PROVIDED DATA:
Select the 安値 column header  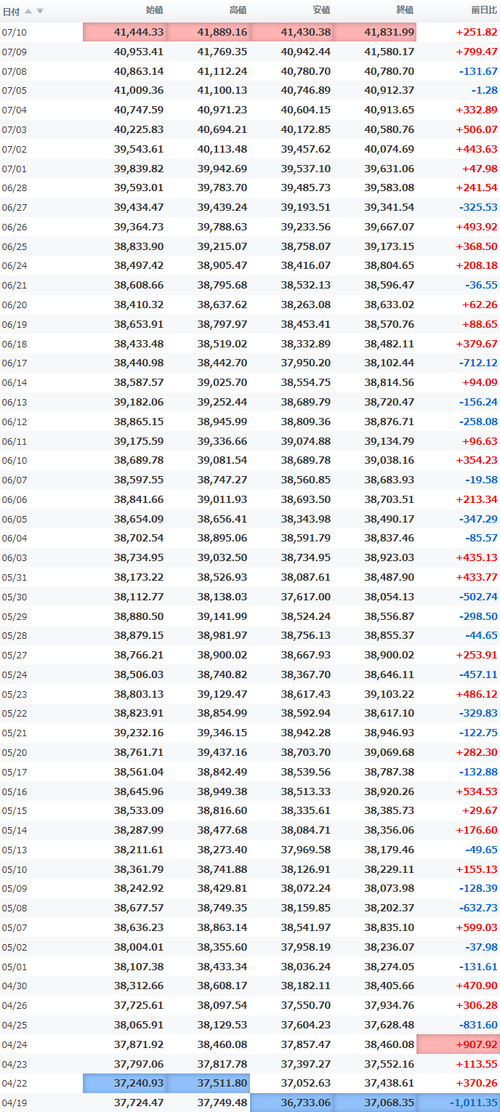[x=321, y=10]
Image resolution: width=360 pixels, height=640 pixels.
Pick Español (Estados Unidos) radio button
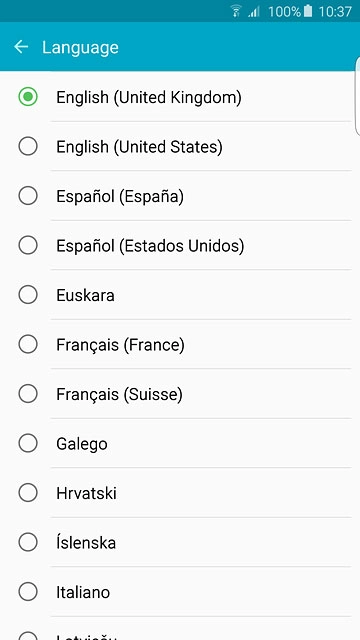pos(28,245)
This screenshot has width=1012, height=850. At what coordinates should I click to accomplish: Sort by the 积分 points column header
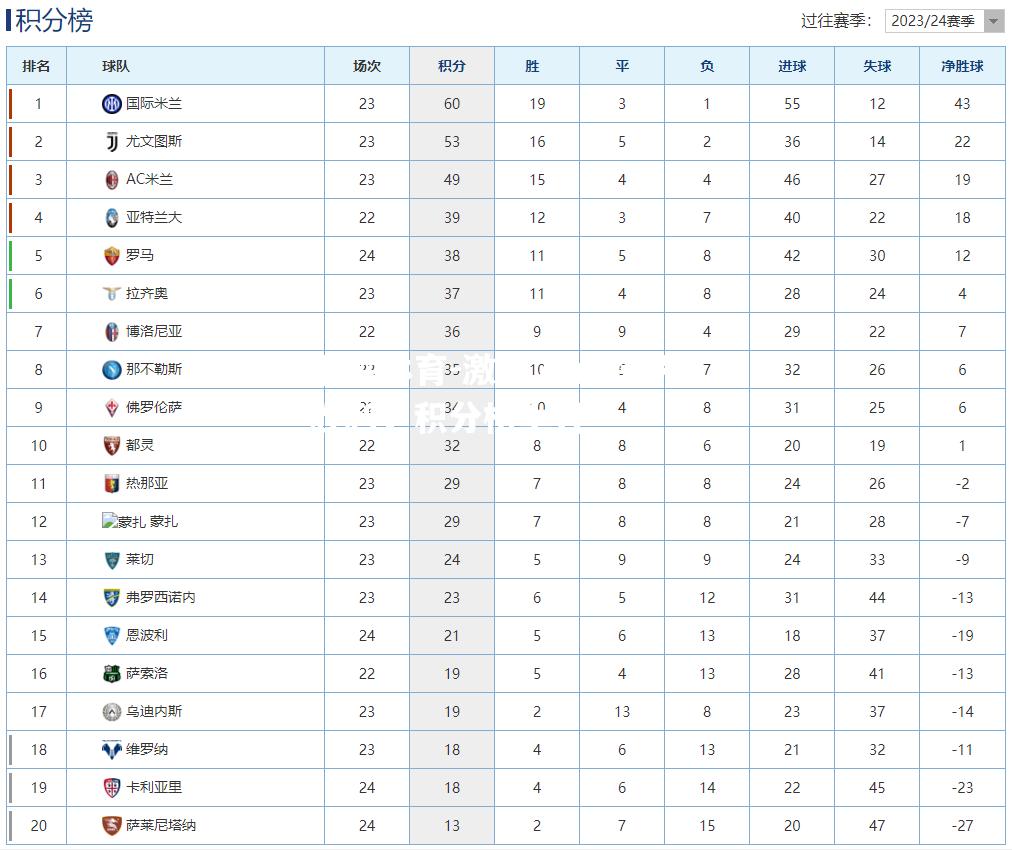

WHAT TO PRODUCE: Any picture in the listing is to be omitted. Return exactly the lines from the one containing "Pick Español (Estados Unidos) radio button" through its last line, both included, and only those.

ANSWER BOX:
Pick Español (Estados Unidos) radio button
pos(28,245)
This screenshot has width=1012, height=850. At what coordinates should I click to accomplish: Sort by the 积分 points column header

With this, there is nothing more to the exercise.